__Required work__
Set down, please, without alteration, the lines of the entries below from the first through the one containing "Step 2- Click".

(Collected data)
==*==

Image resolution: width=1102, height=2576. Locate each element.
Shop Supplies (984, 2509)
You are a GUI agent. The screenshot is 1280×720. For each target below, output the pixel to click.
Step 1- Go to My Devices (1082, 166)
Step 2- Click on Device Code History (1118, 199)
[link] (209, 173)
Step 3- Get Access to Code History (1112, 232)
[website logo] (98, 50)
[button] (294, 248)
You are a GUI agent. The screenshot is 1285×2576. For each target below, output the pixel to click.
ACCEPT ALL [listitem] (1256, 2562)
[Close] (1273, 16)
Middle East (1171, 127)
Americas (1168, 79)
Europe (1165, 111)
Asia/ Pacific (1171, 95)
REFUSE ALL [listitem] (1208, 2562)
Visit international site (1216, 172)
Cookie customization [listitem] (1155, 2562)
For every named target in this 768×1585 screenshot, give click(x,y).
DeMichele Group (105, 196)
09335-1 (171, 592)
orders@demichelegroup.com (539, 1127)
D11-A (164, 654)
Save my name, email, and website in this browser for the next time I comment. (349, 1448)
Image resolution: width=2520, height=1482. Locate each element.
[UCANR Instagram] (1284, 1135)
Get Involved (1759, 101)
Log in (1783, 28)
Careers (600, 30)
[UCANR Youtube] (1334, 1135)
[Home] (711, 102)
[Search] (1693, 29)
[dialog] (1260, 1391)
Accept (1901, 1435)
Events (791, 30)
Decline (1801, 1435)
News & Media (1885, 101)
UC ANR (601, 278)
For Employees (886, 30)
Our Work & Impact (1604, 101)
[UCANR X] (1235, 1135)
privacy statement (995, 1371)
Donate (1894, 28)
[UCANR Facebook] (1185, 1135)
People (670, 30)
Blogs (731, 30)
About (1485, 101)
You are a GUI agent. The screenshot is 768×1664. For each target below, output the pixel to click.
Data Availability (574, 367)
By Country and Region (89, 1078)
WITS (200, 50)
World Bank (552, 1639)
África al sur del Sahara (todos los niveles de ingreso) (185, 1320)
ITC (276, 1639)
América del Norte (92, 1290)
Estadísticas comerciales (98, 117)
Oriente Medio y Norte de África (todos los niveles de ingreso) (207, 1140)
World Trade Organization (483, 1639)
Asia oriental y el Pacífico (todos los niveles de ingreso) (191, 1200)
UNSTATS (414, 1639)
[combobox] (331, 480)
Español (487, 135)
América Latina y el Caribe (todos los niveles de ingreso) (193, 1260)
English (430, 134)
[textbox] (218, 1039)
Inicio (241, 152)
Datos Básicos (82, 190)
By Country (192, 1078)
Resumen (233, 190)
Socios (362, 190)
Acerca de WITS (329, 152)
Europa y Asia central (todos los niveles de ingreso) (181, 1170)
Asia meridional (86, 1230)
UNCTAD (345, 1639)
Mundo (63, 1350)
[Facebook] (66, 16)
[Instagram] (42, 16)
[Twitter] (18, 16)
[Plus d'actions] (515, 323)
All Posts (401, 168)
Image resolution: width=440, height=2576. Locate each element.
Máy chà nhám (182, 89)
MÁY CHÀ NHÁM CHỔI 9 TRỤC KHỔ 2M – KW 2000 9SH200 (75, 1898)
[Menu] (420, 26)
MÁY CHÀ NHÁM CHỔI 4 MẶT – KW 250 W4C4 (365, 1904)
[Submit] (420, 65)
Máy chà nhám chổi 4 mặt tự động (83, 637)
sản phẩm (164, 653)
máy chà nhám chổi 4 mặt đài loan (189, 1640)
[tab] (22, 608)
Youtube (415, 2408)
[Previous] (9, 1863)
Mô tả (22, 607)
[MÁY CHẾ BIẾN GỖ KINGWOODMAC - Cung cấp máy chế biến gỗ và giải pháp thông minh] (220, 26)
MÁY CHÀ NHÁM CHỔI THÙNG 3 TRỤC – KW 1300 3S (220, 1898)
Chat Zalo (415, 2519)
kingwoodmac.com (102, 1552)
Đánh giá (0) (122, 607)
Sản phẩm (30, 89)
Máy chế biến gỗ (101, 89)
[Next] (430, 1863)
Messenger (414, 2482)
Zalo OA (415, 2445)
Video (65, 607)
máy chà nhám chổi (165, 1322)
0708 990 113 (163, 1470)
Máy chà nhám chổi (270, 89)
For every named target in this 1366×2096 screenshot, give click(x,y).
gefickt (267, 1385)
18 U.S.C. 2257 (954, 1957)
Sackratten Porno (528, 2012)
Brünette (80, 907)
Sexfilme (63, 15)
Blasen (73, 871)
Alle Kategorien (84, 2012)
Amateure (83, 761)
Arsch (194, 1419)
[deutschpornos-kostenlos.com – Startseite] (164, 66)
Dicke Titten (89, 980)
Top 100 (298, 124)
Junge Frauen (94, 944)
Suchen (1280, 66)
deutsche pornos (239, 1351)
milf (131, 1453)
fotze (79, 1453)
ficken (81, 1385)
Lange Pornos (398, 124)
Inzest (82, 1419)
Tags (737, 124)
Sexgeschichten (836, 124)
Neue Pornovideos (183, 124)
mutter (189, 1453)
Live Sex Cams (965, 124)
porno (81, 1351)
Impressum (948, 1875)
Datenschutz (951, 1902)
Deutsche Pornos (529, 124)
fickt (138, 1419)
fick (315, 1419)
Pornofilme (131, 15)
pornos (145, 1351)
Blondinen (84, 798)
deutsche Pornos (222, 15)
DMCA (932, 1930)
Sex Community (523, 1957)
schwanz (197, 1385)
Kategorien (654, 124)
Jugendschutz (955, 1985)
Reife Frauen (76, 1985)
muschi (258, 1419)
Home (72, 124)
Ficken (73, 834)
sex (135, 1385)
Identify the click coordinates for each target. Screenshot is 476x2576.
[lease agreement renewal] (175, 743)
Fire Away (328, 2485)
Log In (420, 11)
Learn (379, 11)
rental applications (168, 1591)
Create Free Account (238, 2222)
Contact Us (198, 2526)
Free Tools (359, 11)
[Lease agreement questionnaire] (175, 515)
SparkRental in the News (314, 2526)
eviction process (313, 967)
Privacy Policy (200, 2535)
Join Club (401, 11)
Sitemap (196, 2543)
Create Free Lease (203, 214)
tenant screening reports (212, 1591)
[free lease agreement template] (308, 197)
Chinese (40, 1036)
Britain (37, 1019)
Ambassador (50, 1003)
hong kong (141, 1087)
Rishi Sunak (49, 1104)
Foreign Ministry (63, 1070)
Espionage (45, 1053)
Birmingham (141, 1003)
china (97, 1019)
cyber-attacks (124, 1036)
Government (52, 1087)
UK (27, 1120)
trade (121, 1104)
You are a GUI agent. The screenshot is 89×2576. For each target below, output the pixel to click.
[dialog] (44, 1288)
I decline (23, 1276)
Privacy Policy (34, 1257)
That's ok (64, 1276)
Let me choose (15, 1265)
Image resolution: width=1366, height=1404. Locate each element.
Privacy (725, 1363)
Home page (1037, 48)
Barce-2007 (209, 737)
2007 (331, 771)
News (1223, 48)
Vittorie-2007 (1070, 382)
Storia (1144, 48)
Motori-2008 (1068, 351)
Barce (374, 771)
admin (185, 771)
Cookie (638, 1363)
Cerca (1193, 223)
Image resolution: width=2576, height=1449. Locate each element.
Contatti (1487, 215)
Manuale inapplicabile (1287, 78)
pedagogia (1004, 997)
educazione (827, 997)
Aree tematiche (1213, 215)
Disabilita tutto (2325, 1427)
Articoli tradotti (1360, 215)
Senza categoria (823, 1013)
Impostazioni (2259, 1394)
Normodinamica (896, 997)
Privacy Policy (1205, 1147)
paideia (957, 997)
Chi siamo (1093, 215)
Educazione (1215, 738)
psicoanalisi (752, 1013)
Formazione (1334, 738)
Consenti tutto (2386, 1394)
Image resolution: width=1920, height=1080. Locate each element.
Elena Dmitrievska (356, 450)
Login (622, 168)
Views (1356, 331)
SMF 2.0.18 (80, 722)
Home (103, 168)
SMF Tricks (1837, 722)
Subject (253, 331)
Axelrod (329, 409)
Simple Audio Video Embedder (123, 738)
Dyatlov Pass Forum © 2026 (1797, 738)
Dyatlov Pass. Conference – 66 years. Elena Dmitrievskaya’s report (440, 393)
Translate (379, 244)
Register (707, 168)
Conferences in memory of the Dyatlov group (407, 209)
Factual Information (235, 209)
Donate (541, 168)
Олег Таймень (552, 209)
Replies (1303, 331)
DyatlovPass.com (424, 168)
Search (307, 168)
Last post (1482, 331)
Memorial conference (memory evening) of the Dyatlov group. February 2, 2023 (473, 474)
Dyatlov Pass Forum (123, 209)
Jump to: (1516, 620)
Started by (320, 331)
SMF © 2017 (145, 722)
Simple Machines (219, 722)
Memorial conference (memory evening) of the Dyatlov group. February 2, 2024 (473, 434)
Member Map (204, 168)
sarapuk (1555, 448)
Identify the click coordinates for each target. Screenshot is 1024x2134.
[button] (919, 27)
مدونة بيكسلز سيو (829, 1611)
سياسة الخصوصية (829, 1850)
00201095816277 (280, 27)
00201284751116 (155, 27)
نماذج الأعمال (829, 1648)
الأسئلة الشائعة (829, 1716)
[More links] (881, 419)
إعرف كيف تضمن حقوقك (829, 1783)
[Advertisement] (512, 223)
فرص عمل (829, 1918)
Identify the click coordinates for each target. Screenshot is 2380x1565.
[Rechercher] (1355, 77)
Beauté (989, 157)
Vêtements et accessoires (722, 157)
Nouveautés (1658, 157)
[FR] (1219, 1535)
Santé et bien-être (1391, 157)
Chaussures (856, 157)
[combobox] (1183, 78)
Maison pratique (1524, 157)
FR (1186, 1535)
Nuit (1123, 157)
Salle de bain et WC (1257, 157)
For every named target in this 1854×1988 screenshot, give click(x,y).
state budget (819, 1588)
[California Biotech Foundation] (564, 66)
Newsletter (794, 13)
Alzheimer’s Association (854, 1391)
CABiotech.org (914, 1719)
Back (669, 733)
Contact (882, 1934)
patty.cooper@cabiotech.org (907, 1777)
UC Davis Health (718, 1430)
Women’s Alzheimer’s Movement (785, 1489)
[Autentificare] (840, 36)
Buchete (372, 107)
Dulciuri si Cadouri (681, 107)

==*==

__Solution for this task__
Image resolution: width=1102, height=2576. Locate each element.
Shop Supplies (984, 2509)
You are a GUI agent. The screenshot is 1280×720. For each target below, output the pixel to click.
Step 1- Go to My Devices (1082, 166)
Step 2- Click on Device Code History (1118, 199)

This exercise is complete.